The Snowflake platform for data science and ML is designed to provide unified data access, a natively integrated ecosystem, and a multi-language, elastic engine. The platform’s most advantageous features include support for structured and semi-structured data, zero-copy cloning, governed collaboration, and reliable, fast performance. Most notable for ML projects, Snowflake can be used as a feature store, where features are stored and calculated.

Forero elaborated further by introducing Coalition, a provider of cyber insurance and security, as a key tool in enhancing ML projects with Snowflake as a feature store. In such use cases, Coalition has been able to increase underwriting throughput by 16%, as well as increase data science productivity and provide a simplified path for new features to accelerate their journeys to production.

Steve Franks, senior solutions architect at Dataiku, advocated for Dataiku’s unified platform as the solution for remediating data management for successful ML adoption. Built to systemize AI and model lifecycle management, the Dataiku platform offers a ready-to-use full stack that can dramatically accelerate production for ML projects.

Users can scale quickly while maintaining control of AI with Dataiku, explained Franks. They then divided the process into three steps: centralize and prioritize with a focused AI portfolio and control tower; explain and qualify with an accompanying project overview and project risk/value qualification; and finally, deploy and monitor with health monitoring, assertion checks, and scenario deployment. 

Zohar Vittenberg, data science team leader at Explorium, positioned external data—and the right kind—as the necessary data management foundation toward efficient ML adoption. Vittenberg explained that the eruption of alternative data providers creates a fragmented domain approach that ultimately limits an enterprise’s ability to find the exact data it needs.

According to a 2022 Explorium survey, 44% of organizations acquire external data from five or more sources, yet many cannot find the right data, integrate it with their data, or feed it into predictive models. Fifty-two percent of enterprises desire an easy way to match and integrate external data with internal data, while 46% want a better way to find and source the right data for their use case.

Furthermore, the typical data acquisition process is lengthy and expensive; data scientists are forced to waste time and financial resources on manual data search, validation, procurement, integration, monitoring, and maintenance.

Vittenberg then introduced Explorium’s external data platform, designed to holistically catalog organizational data and automatically discover what’s most relevant to its user. The platform can easily integrate, transform, and feed external data into predictive models and end systems, enhancing and streamlining the ML development and production process.

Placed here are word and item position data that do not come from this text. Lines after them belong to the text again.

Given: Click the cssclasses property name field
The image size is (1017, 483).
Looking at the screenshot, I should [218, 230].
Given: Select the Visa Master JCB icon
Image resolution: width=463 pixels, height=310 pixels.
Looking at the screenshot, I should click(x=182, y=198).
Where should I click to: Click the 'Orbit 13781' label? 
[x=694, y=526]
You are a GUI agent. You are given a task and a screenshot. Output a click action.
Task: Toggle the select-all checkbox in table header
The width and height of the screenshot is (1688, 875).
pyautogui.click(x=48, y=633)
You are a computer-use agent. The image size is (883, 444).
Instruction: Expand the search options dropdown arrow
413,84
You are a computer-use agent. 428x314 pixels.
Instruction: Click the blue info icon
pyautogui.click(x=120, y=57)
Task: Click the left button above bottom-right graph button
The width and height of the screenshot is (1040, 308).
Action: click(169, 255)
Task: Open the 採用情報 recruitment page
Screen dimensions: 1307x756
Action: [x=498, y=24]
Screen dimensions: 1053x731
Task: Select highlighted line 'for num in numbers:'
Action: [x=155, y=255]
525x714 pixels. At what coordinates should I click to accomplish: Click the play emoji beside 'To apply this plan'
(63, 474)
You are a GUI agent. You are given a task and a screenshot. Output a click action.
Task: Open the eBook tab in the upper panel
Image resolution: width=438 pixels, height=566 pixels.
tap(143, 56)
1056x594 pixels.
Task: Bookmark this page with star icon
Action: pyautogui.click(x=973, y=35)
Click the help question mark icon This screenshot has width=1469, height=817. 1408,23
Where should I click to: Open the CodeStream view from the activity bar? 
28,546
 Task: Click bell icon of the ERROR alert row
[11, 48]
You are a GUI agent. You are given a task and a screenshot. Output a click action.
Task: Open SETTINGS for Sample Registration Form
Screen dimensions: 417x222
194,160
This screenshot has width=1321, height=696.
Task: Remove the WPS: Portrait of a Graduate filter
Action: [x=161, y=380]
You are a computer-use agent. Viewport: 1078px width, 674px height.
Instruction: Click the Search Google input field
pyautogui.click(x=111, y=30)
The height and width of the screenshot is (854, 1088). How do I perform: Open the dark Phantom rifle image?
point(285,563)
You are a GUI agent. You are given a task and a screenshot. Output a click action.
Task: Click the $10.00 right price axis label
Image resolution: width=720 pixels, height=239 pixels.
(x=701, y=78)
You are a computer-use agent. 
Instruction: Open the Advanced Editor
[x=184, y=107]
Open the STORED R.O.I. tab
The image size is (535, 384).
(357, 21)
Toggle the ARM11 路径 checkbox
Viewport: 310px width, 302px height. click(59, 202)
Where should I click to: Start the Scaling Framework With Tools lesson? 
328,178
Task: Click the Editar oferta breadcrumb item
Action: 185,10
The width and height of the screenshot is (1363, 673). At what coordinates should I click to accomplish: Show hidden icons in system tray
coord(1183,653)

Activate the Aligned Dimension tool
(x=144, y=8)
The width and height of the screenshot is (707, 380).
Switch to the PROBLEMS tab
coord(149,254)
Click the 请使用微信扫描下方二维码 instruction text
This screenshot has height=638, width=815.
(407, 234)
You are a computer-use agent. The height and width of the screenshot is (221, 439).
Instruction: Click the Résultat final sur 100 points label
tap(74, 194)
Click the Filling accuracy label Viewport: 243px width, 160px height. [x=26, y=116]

Zach Imholte, deployment strategist at Palantir, introduced Foundry, an Ontology-powered operating system for the modern enterprise, which can be implemented to advance ML projects.

Foundry’s goal is to allow real-time connectivity between data, analytics, and operational teams, ultimately encouraging a system that can enable building and deploying of increasingly sophisticated and valuable applications.

The Ontology is at the center of building AI/ML with power and scale, according to Imholte; it is the nucleus of the system, providing real-time connectivity between data, analytics, and operational teams.

Ontology Hydration, which quickly scales pipelines, allows users to synchronize data, models, and applications in as little as days. The Ontology can be custom-fitted to the context of an enterprise, ranging from easily defined objects to specifying key decisions and behaviors to composable functions.

Accompanying the Ontology is an expanse of APIs that read from and enrich the system, allowing users to build individual apps or support third-party tools. Foundry works to close the loop between AI and ML operations, allowing these models to be continuously improved upon and managed overtime.